Грубе делал все возможное, чтобы получить для Витте эту концессию. Он использовал все средства убеждения, чтобы привлечь персидских государственных деятелей на свою сторону. 25 февраля он срочно телеграфировал в Санкт-Петербург, что «английский концессионер южного трубопровода… выплачивал до 50 тыс. туманов». Грубе просил у Витте разрешения «обещать такое же вознаграждение», если концессия будет предоставлена. Витте ответил: «Можете обещать 50 тысяч туманов».

26 февраля, втайне от Грубе, Амин ос-Солтан получил сообщение от персидского посланника в Санкт-Петербурге. Он сообщал, что Россия готова предоставить заем и без удовлетворения ее требований по трубопроводу. В своей статье «Россия и концессия д'Арси» Б.В. Ананьич, имевший доступ к русским архивам, обращает внимание на то, что очень сложно определить, каким образом и где персидский посланник добыл такую информацию. «Вряд ли он мог получить ее в Министерстве финансов. Наиболее вероятно, что она поступила из Министерства иностранных дел». Ананьич считает, что Ламздорф отказался от мысли о трубопроводе через Персию, и указывает на письмо Ламздорфа Витте от 15/28 февраля 1902 г., в котором он предупреждал министра финансов, что, ввиду британского вмешательства, следует учитывать «вероятность того, что мы согласимся облегчить некоторые из условий займа и даже заменить в будущем вышеупомянутую концессию на какие-либо иные условия».

Русско-персидские переговоры по трубопроводу продолжались до начала марта, когда Грубе и Аргиропуло стало известно, что д'Арси предложил правительству Персии частный заем. Первоначально А. Гардинг 31 января передал предложение о займе в 100 тысяч фунтов стерлингов. К концу февраля д'Арси готов был дать 300 тысяч фунтов стерлингов, и великий визирь воспользовался этим предложением, чтобы заставить Витте отказаться от требований по концессии. Давление на министра финансов в тот момент, вероятно, было огромно. Он должен был не только иметь дело с сэром Ч. Скоттом и персами, но и противостоять Ламздорфу, который забыл свою обычную покладистость и настаивал на предоставлении Персии займа без предоставления концессии на трубопровод. Известие о предложении д'Арси решило дело. «Месье де Витте, опасаясь, что персидское правительство может занять денег из английских источников и ускользнуть из его рук, отозвал свое требование о трубопроводе к Персидскому заливу».

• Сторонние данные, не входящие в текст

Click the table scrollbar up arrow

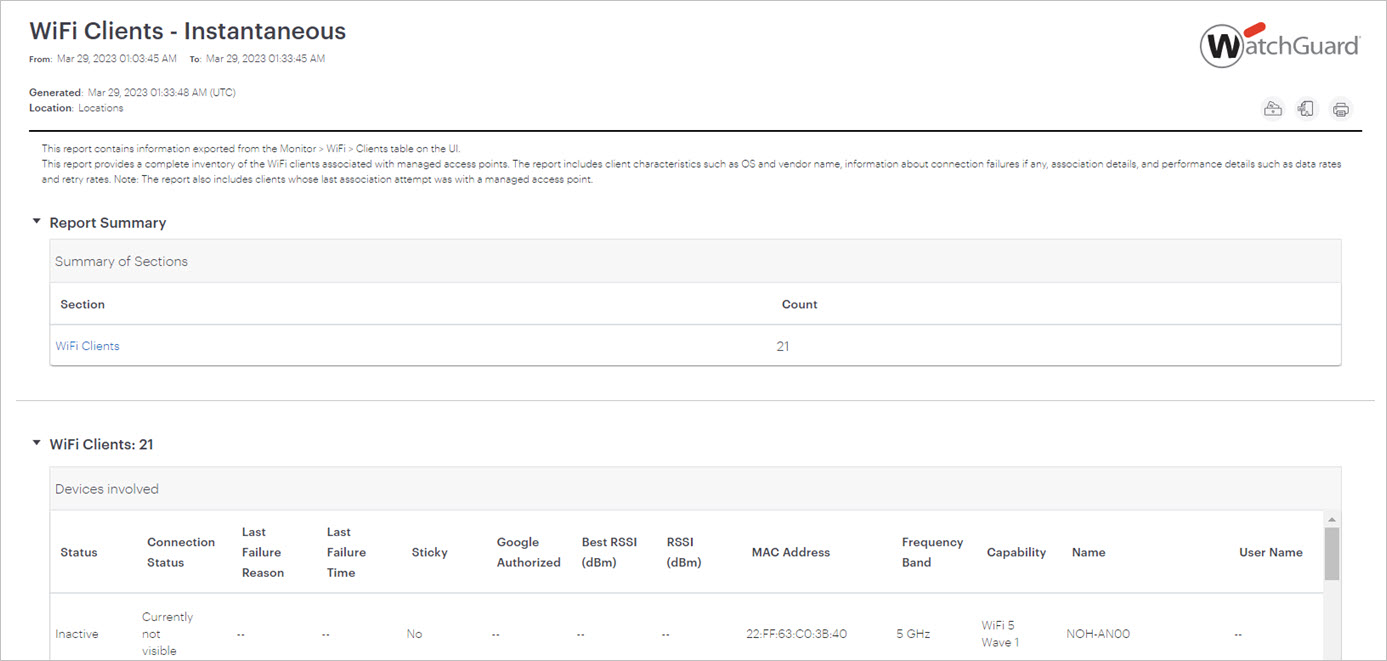(1331, 520)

Сумма, предложенная д'Арси, была в три с лишним раза меньше суммы, предложенной Россией. Кроме того, занять деньги у английского концерна было бы политически опасно, имея в виду настроение Витте, поэтому Амин ос-Солтан принял от России заем в 10 миллионов рублей под 5 процентов годовых с выплатой в течение семидесяти пяти лет. Если бы Персия не смогла вносить регулярные платежи, Россия имела бы право взять на себя управление таможнями, кроме таможен Фарса и Персидского залива.

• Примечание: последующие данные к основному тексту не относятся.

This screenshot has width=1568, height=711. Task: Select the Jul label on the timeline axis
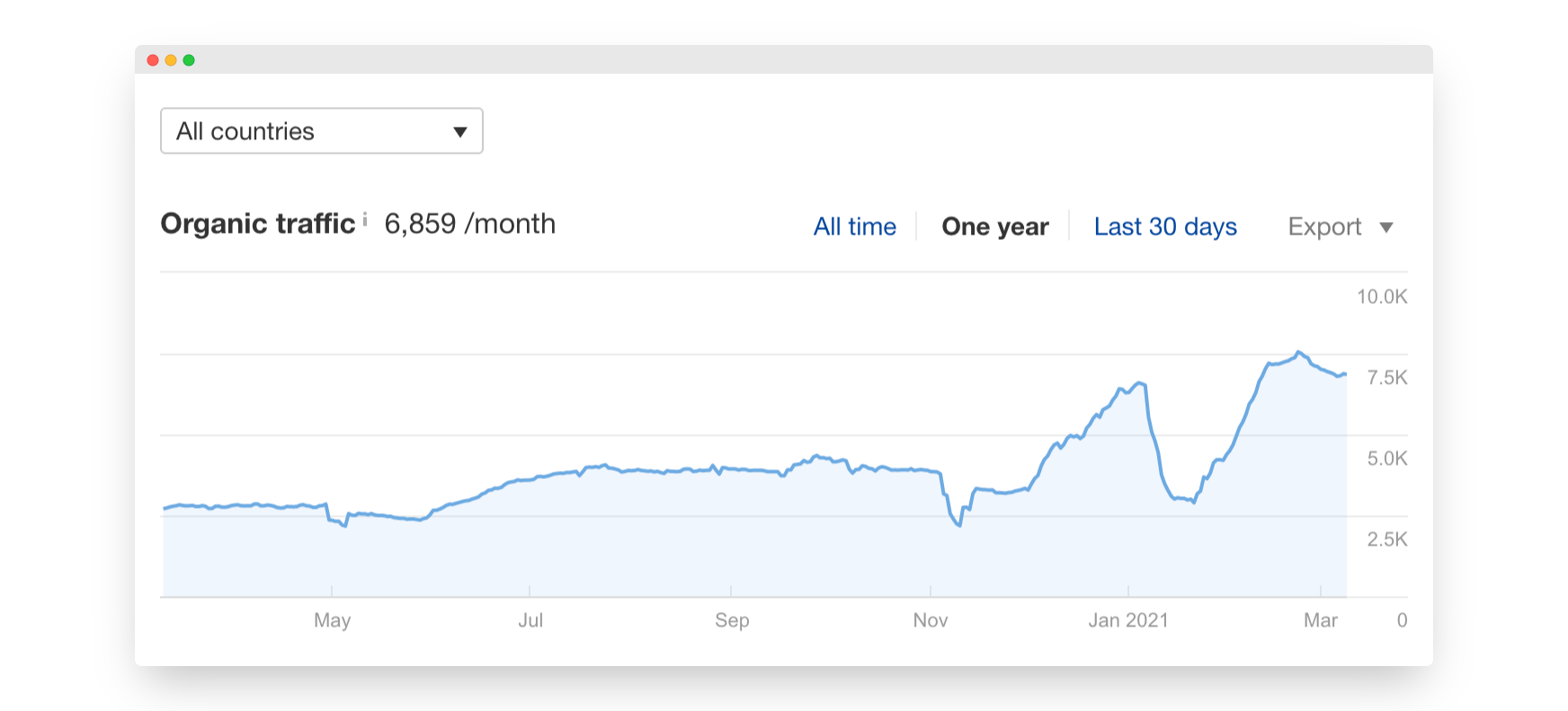coord(530,620)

Шестьдесят с лишним лет спустя после этих дипломатических баталий 1899–1902 гг. трудно решить, кто в конце концов остался победителем. Заем января 1900 г. был величайшим достижением Витте, который получил контроль над финансами Персии и, в значительной степени, над ее правительством. Концессия д'Арси, инициированная как частное предприятие, дала британцам возможность для ответного удара. Несмотря на безразличие или даже враждебность министерства по делам Индии, А. Гардинг (при поддержке вице-короля Индии) не дал Витте закрепиться на побережье Персидского залива. Ананьич писал, что отказ России от концессии по трубопроводу и подтверждение английской концессии «были одними из первых поражений экономической политики Витте в Персии накануне Русско-японской войны; и русскому правительству потребовалось всего несколько лет, чтобы полностью осознать все значение этого поражения».

Если победителя определить сложно, то по поводу проигравшего никаких сомнений не остается. Когда весной 1902 г. Мозаффар эд-Дин-шах оставил свою страну и выехал в Европу, Персия находилась в худшем состоянии, чем во время правления любого из его каджарских предшественников.